What is being asked: Please find every line in the entries below that contains the string "computer", and copy it.

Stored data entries
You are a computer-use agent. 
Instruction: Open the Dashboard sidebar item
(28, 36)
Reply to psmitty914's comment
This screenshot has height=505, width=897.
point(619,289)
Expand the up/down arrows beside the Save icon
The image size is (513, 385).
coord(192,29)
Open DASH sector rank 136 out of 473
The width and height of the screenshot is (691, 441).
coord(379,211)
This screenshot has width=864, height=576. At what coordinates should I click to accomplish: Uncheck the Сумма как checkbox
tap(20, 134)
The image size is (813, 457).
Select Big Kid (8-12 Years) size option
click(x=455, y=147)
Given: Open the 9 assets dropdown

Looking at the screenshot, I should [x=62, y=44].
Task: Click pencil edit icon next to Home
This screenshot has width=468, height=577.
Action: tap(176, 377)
==
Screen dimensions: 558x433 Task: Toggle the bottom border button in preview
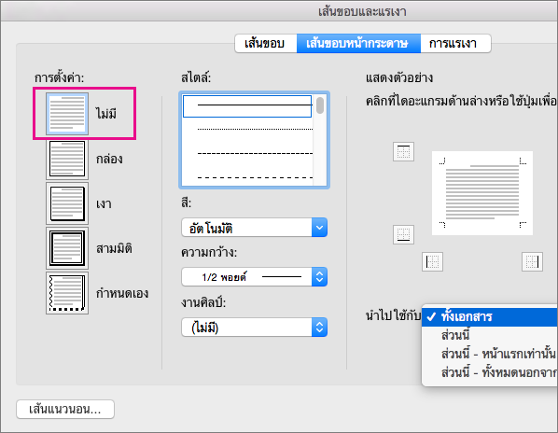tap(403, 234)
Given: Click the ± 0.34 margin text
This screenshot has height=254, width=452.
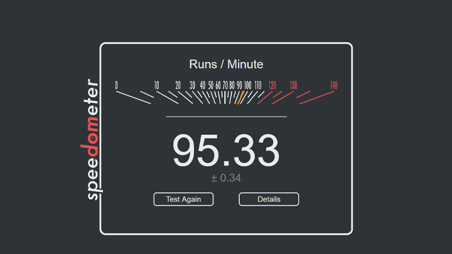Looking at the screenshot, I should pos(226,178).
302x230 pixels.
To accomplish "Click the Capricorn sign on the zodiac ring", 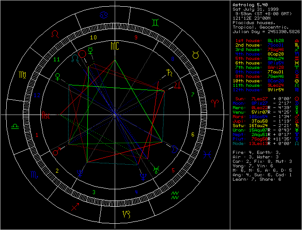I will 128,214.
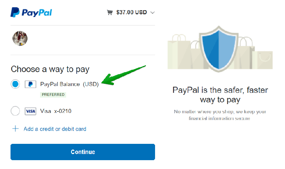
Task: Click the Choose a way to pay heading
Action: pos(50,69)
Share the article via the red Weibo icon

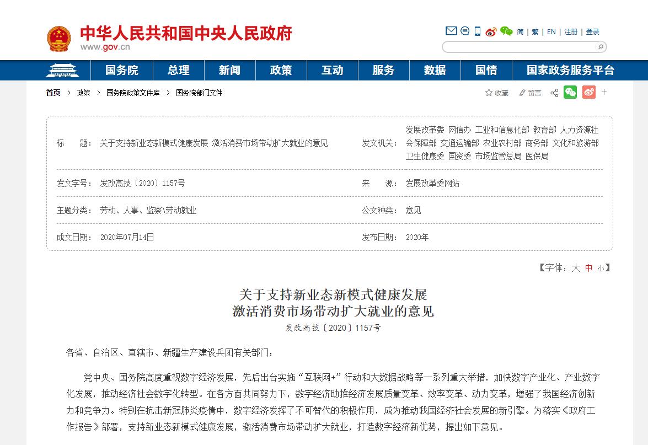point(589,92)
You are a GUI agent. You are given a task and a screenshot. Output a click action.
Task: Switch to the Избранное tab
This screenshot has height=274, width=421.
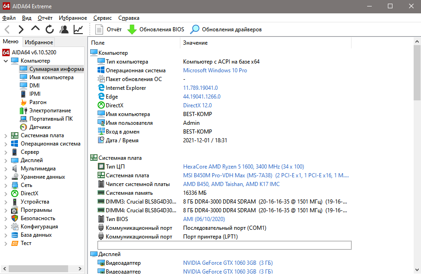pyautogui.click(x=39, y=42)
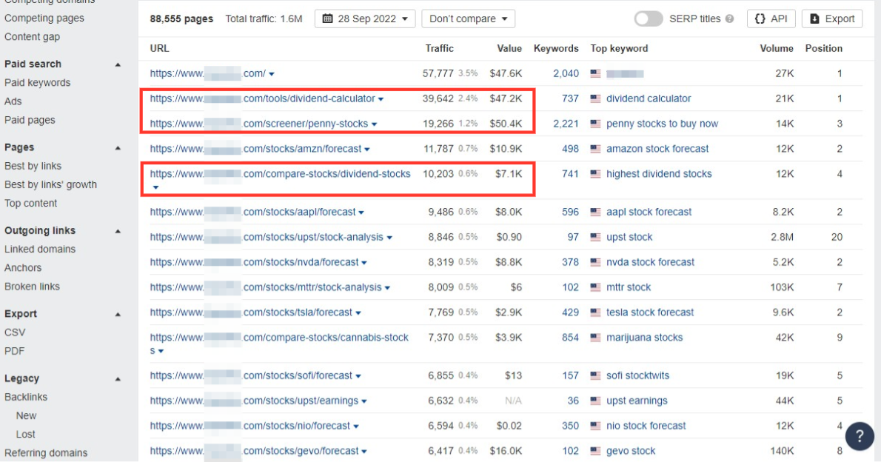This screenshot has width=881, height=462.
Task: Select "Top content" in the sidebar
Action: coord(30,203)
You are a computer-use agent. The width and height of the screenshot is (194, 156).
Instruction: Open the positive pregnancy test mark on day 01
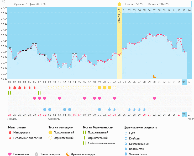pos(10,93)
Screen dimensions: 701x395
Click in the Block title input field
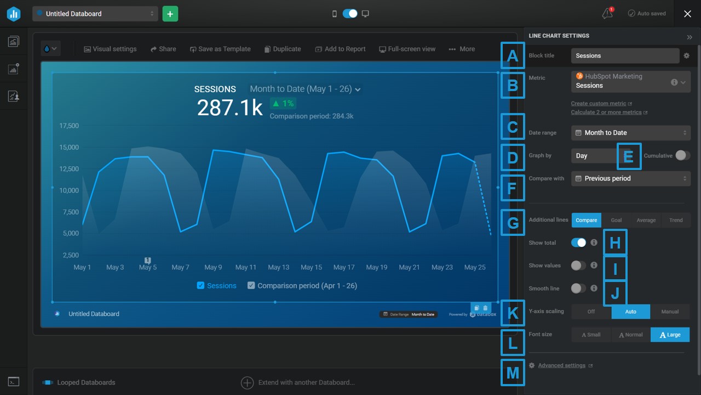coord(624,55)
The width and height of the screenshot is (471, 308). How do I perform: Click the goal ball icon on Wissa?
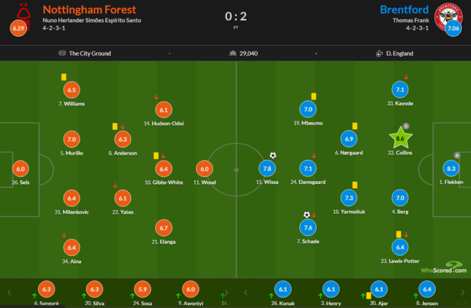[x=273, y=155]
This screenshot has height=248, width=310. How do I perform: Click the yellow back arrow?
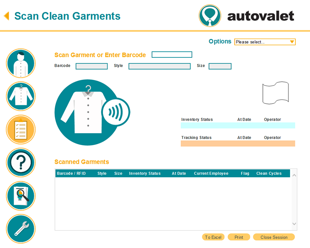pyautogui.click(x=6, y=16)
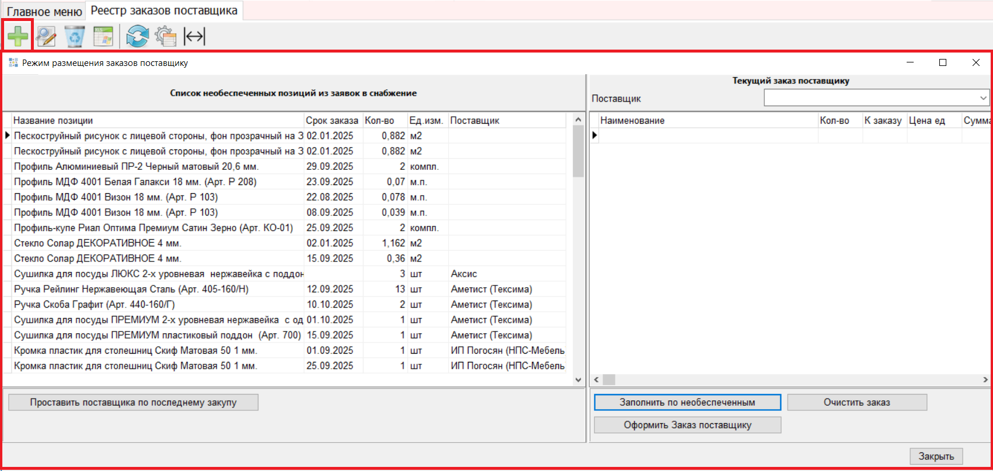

Response:
You are a computer-use agent. 
You are a computer-use agent. The width and height of the screenshot is (194, 156).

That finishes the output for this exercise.